- Opening Delimiter -
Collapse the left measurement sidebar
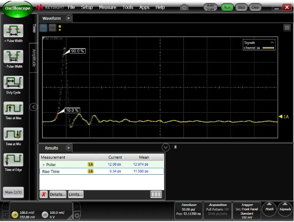The height and width of the screenshot is (222, 294). coord(33,107)
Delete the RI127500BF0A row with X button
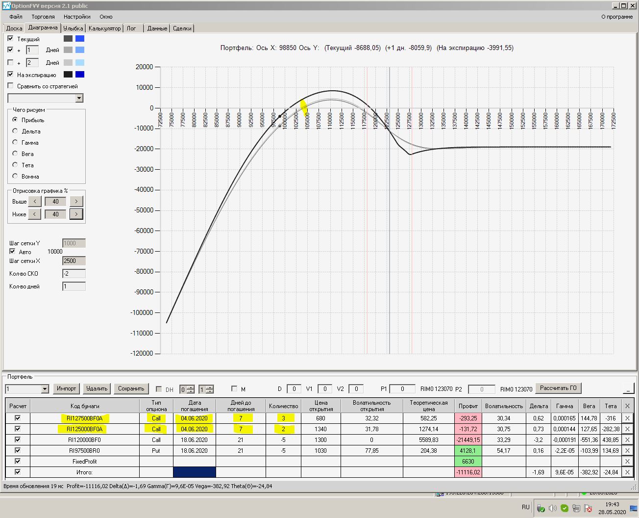Screen dimensions: 639x518 [627, 418]
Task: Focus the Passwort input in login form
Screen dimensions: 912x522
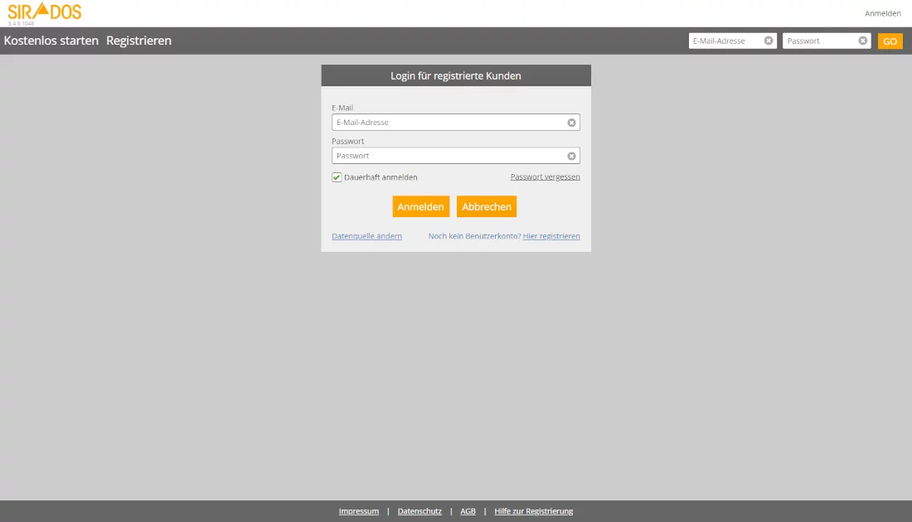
- Closing Delimiter -
**Try it:**
Set the entries down exactly, but not the pictures.

**Result below:**
Collapse the left measurement sidebar
The height and width of the screenshot is (222, 294). coord(33,107)
Delete the RI127500BF0A row with X button
Screen dimensions: 639x518 [627, 418]
Task: Focus the Passwort input in login form
Screen dimensions: 912x522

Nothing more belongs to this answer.